All deaths presage other deaths and sudden death does so with particular acuity. As the widow awaits her own, she traces with infinite futility and pointlessness, the finitude of human existence. The work questions time, space and existence through an enquiry into what is memory and how might it function and be represented. Central to this is the question of how is time in itself memorial and memory?
The idea of the trace is explored in a fascination with the question of the mark that has barely been made or that may disappear, and asks, was something there? And, was something left behind? Memory and memorial are not necessarily the same, but also, are not exclusive. The fragments acknowledge and explore the partial nature of the fragment as a shard of memory.

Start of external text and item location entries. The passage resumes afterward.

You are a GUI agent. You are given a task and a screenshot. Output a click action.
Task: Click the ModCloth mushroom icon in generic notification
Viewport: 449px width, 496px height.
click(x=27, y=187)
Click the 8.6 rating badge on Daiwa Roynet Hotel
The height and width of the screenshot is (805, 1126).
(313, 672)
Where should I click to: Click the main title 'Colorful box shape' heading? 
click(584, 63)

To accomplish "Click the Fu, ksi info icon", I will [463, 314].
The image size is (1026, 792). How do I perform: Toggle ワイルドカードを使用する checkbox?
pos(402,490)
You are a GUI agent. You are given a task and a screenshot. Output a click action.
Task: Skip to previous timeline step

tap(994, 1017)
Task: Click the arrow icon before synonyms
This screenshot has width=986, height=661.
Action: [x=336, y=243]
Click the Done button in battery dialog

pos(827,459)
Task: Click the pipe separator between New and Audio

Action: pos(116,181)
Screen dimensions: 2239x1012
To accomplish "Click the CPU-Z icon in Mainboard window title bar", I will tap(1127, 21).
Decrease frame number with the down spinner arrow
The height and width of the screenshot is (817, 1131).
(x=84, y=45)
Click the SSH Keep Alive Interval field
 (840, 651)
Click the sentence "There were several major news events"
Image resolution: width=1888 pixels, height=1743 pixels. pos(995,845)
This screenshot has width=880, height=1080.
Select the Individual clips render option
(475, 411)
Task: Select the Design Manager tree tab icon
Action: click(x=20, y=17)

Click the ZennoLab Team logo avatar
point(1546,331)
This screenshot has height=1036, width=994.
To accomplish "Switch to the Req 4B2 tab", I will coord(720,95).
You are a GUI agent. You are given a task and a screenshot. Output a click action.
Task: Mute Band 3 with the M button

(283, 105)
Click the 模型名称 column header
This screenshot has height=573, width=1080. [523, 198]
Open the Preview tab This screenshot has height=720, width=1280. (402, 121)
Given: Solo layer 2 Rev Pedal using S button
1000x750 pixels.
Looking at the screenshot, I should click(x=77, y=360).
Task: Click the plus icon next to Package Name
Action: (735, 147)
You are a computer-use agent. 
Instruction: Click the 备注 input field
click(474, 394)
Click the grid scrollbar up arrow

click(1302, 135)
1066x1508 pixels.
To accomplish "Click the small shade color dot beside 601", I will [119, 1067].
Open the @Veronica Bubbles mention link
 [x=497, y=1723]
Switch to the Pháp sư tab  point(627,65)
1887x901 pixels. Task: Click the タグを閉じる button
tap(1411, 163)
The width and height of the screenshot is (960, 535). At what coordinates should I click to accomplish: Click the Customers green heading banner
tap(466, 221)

The memorial function of the work is not directly representative, in the commemorative sense- that events or persons are remembered with an object that is their equivalent- but rather asks what action can be done, and what objects can be assembled and what journeys can be taken as memorial.
The themes suggested by my interest in the fragment and the trace involve the pursuit of that which is apparently elusive; the pursuit is not necessarily in order to achieve a goal at the end but to consider the thing that cannot be held. Hence an exploration of what practices can be undertaken that are in the service of memory. Fragment and trace is a digital video made in 2015 for this exhibition. Broadly, my work includes installation, assemblage, drawing, moving image, photography and mapping. There is an attempt towards the subtle, thoughtful and thought provoking and all of this is underpinned by my inquiry into the concept of the philosophical fragment especially as suggested by such thinkers as Fredrich Schlegel.